Credit: Microsoft
Microsoft is providing testers on the Canary Channel on Android with a version of its new Edge browser – one that has the same core as the new Edge on PCs.
When Microsoft launched the new Edge browser for PCs, it also changed the Edge logo on iOS and Android to make it look like a new and happy Edge family. The reality, however, was that the Edge browser on iOS and Android was not the same as the one on PCs. In iOS, the Edge browser currently uses the WebKit playback engine, and on Android it uses Blink. (I don’t know if Microsoft’s plans include replacing the playback engine on Android. I don’t think Apple has permission to replace it on iOS.)
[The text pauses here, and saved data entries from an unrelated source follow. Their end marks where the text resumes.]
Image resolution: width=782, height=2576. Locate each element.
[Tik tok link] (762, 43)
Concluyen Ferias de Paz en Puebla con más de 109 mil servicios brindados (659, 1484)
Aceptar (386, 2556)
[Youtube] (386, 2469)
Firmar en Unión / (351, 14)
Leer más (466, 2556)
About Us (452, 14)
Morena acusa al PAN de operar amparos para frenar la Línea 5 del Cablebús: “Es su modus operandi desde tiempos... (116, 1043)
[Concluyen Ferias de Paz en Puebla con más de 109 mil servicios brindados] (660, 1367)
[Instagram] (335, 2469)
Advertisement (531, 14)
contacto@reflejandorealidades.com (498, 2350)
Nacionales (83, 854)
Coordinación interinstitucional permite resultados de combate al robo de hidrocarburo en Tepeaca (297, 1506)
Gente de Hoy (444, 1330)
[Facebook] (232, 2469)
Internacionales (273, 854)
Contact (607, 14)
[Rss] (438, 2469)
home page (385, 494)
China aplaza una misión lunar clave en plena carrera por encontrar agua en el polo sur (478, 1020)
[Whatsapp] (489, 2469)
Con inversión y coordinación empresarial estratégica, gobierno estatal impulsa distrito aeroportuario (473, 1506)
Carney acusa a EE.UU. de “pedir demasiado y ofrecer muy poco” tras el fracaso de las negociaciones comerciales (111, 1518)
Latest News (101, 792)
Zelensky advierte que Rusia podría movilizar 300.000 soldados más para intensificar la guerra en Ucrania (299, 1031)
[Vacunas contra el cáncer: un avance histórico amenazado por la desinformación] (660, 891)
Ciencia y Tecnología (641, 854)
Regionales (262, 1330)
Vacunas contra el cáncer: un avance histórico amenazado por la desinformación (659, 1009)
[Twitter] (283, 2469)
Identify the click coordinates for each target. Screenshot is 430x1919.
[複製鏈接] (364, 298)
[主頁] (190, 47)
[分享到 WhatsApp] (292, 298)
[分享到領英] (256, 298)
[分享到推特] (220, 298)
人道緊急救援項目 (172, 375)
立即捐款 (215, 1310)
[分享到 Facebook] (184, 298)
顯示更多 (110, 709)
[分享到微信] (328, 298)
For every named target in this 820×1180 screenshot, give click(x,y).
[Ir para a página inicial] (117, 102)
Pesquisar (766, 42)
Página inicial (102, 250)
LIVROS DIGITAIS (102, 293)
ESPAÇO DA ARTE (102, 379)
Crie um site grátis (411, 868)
Microsoft officials said their goal is to make the new Edge a cross-platform browser based on the same basic code base. At Ignite in March, Microsoft unveiled plans for Edge to run on the same code base so that it could improve its own engineering processes. Microsoft’s plan is not to reproduce every desktop feature on a mobile (which would be bad), but to share the features with the “thinking” Edge desktop, according to an Ignite presentation slide that my Windows Weekly cohost Paul Thurrott posted.
Android users interested in testing the new Edge in Canary (i.e. updated daily) can download it from the Google Play Store here.
Edge is not the only Microsoft product in which teams of engineers are working to unify code bases. Microsoft does something similar to email and “One Outlook.”